Veto on university funding
Interviewed on radio Miter, Guillermo Francos referred to the session that ratified the Javier Milei’s veto of the university financing law. “When Congress passes a law that fiscally impacts the Nation, bonds immediately go down and country risk goes up. When the Government stands firm and vetoes, bonds rise and country risk falls; “That is to take into account the importance that the international economic world gives to how Argentina is taking care of its fiscal balance,” he analyzed.
Regarding the path that led to the veto, the official pointed out that “the Government had the capacity, with the support of the PRO and other independent deputies, to prevent insistence on the university financing law and that creates the image that The Government fights with great conviction and strength even in a parliamentary minority situation to maintain the fiscal order“.”I don’t think any government has done what this one did for public education.”, he concluded.
Elections 2025: possible alliance with the PRO
In his interpretation of the political map, the Chief of Staff recognized that “alone it would have cost us a lot” and valued the role of Mauricio Macriwhom he had criticized last week: “I think that Mauricio Macri was important at all timessince we took over the Government.
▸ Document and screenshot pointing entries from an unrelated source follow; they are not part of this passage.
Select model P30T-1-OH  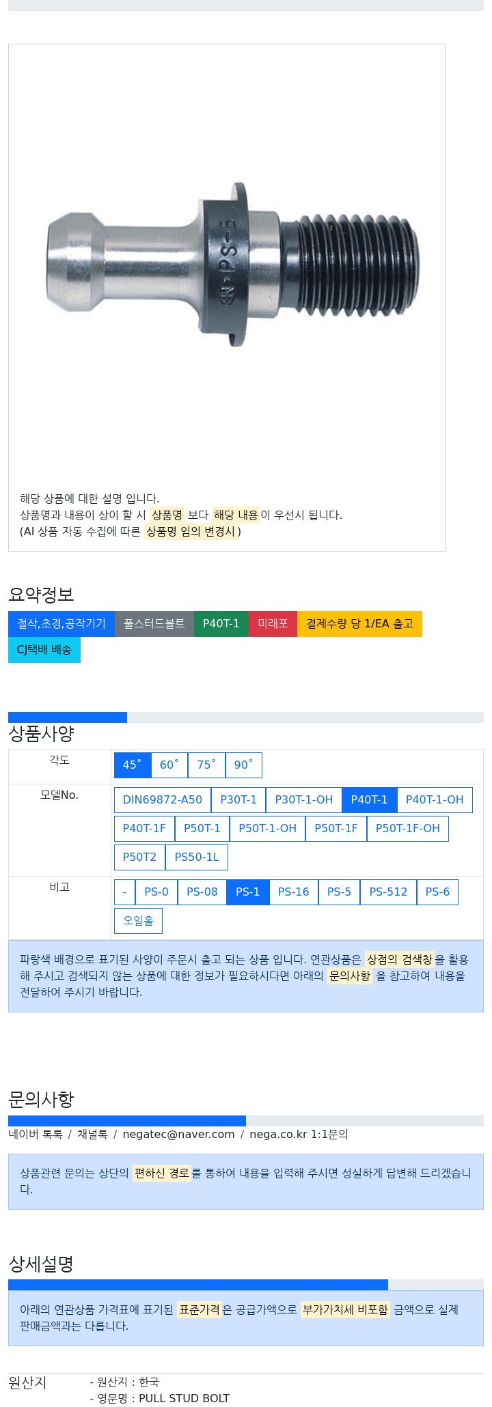pos(304,799)
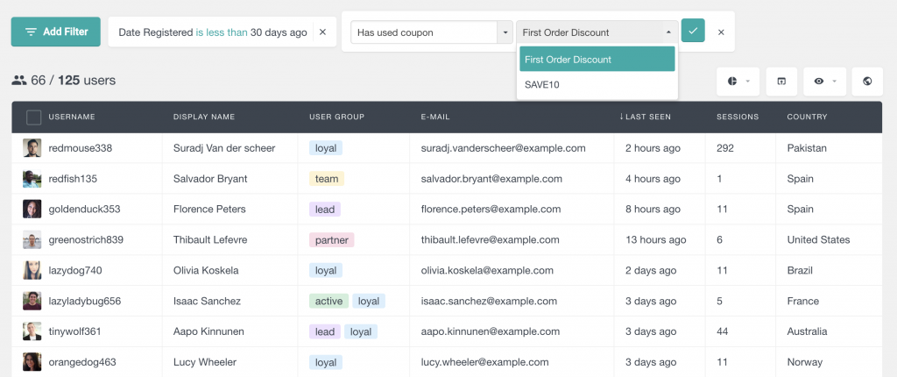
Task: Cancel the coupon filter with the X
Action: pos(721,32)
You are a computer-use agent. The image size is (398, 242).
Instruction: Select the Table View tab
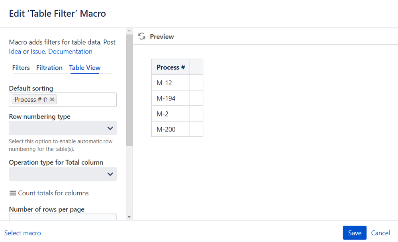84,68
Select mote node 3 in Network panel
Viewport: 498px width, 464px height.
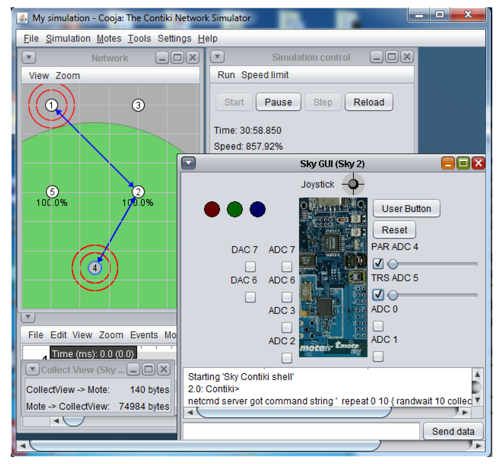coord(138,105)
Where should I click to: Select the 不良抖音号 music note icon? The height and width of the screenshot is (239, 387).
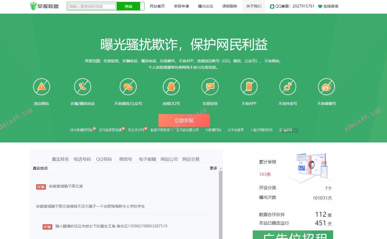tap(288, 86)
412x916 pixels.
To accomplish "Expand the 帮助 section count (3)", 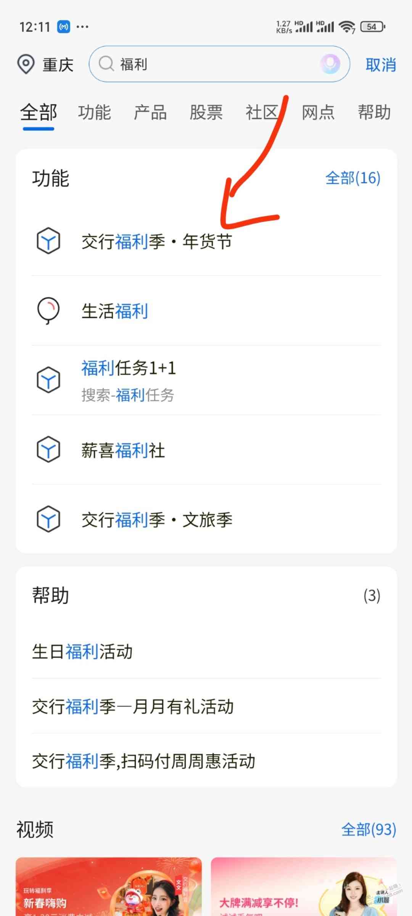I will 372,595.
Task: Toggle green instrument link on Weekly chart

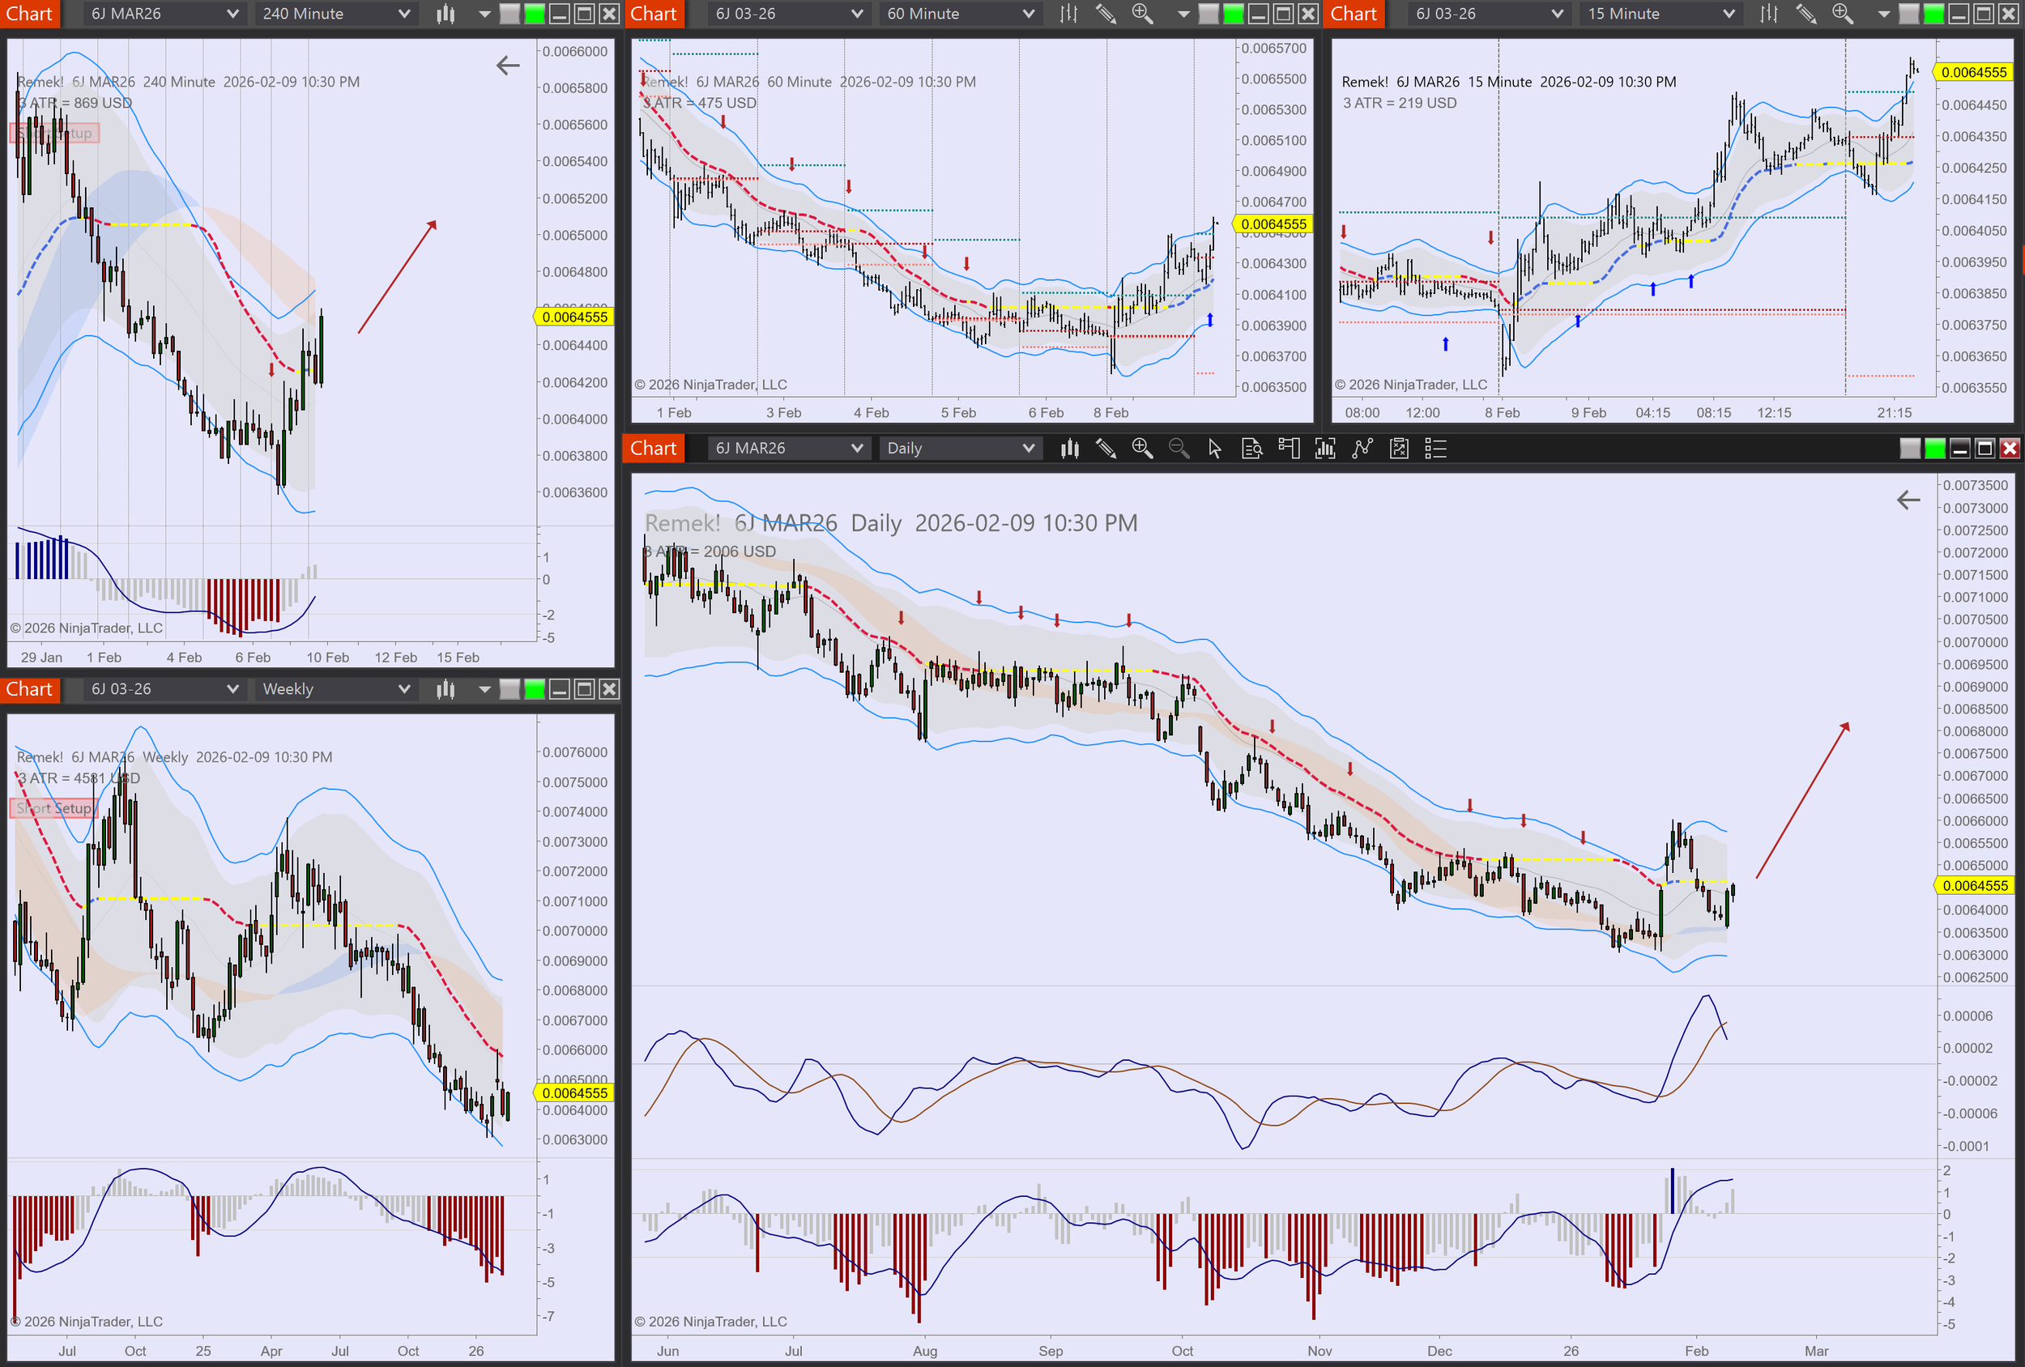Action: (x=534, y=689)
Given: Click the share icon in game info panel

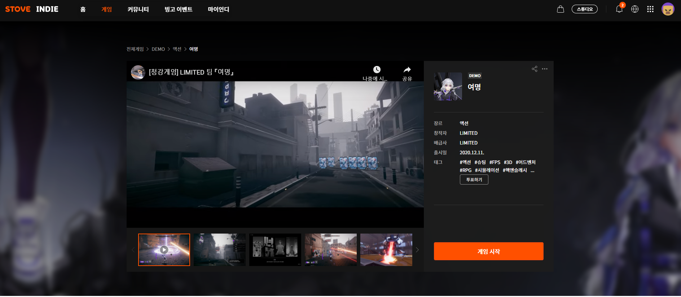Looking at the screenshot, I should pos(534,69).
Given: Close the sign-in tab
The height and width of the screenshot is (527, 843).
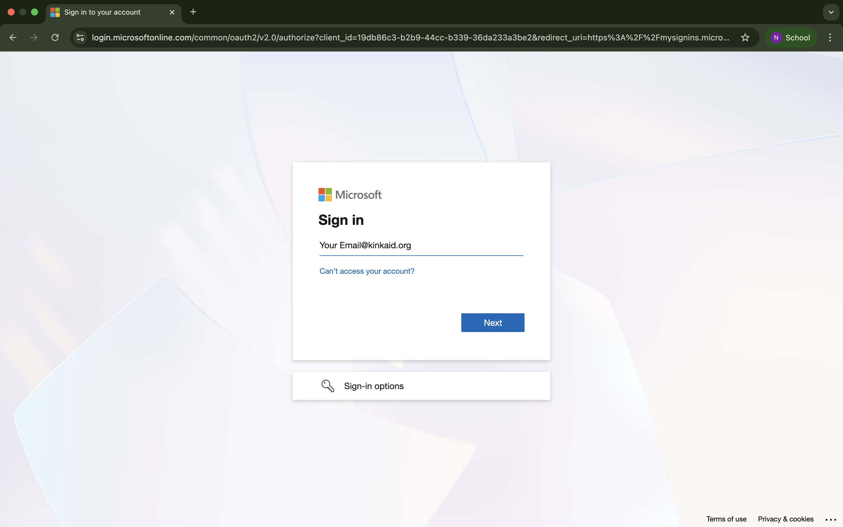Looking at the screenshot, I should 172,12.
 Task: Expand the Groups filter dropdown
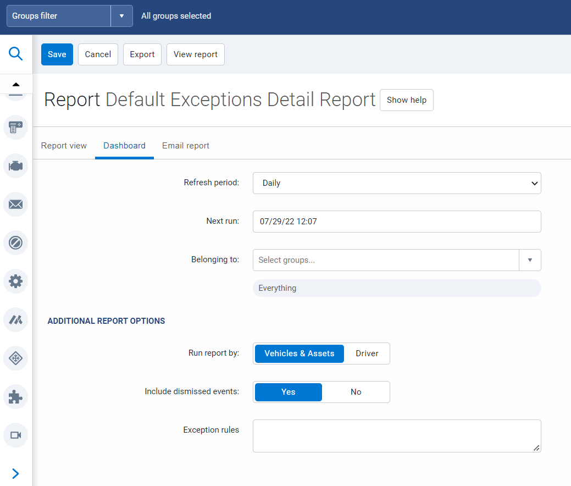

With their differences. He has a personal relationship with the President and there are times when Macri raises differences and questions some parts of the administration. But I believe that President Macri agrees with Milei on the direction.”
javier milei and mauricio macri.jpg

Javier Milei and Mauricio Macri.
Argentine News
In that sense, he understood that “we would have to look for a coalition because we have a part of the common electorate”: “We have to look for agreements that normally in this type of coalitions are not simple because the political, personal, municipal and provincial interests come into play. But if we manage to clear that up a little and notice that we are at a pivotal moment for Argentina, and we all put the national interest above, we might be able to put together a good coalition to triumph in the midterm elections and not having to suffer as much in Congress as is happening to us in every legislative process now.”